THE STRAD RECOMMENDS
The Strad Issue: January 2012
Description: A more-than-welcome addition to a crowded discography
Musicians: Alina Ibragimova (violin) Orchestra of the Age of Enlightenment/Vladimir Jurowski
Composer: Mendelssohn
Does the world really need another recording of Mendelssohn’s E minor Violin Concerto? Well, yes, when it’s as good as this, a potent mix of beauty, energy and sensibility. Essentially, the performers here just do what the composer asks for, and their close attention to detail is commendable. Accents appear where marked: if a piano phrase should be repeated pianissimo, then it is. It is strange how often this is not the case. Alina Ibragimova’s playing is strong, supple and compelling. She employs a degree of rhythmic freedom here and there, but never indulgently so. The care and intelligence of her phrasing show both in melody and in the shaping and phrasing of her passagework. She performs the second-movement melody with grace and warmth, but also with a bewitching simplicity, and elegance threads through the exhilarating helter-skelter of the finale.
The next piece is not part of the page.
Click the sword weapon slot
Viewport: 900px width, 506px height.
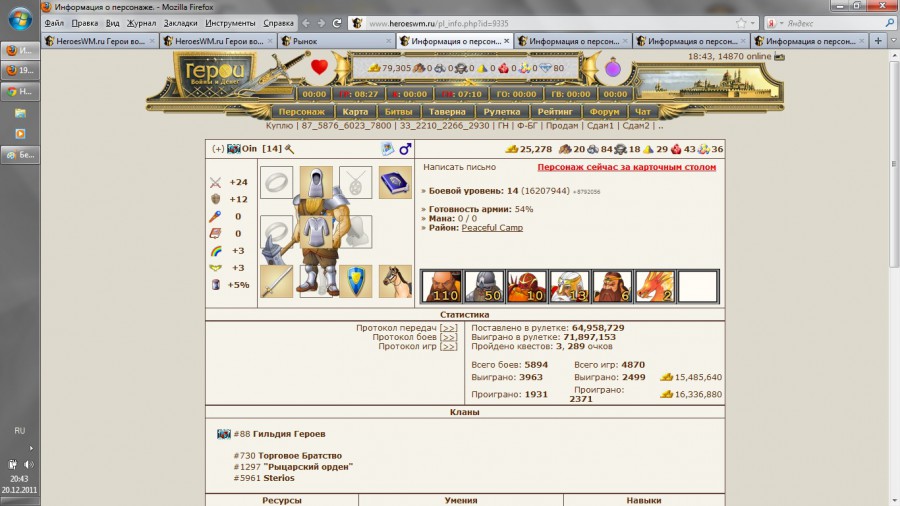[277, 281]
The D minor Concerto, written when Mendelssohn was 13, requires different sensibilities. Ibragimova brings to it a nicely judged stylistic balance, early 19th century with elements of early Classical, as Mendelssohn works his way through older models. Soloist and orchestra are in their element here, the performances poised and bold, tinged with urbane sentiment. The orchestral playing throughout, also encompassing a vivid Hebrides Overture, is superb, as is the recorded sound.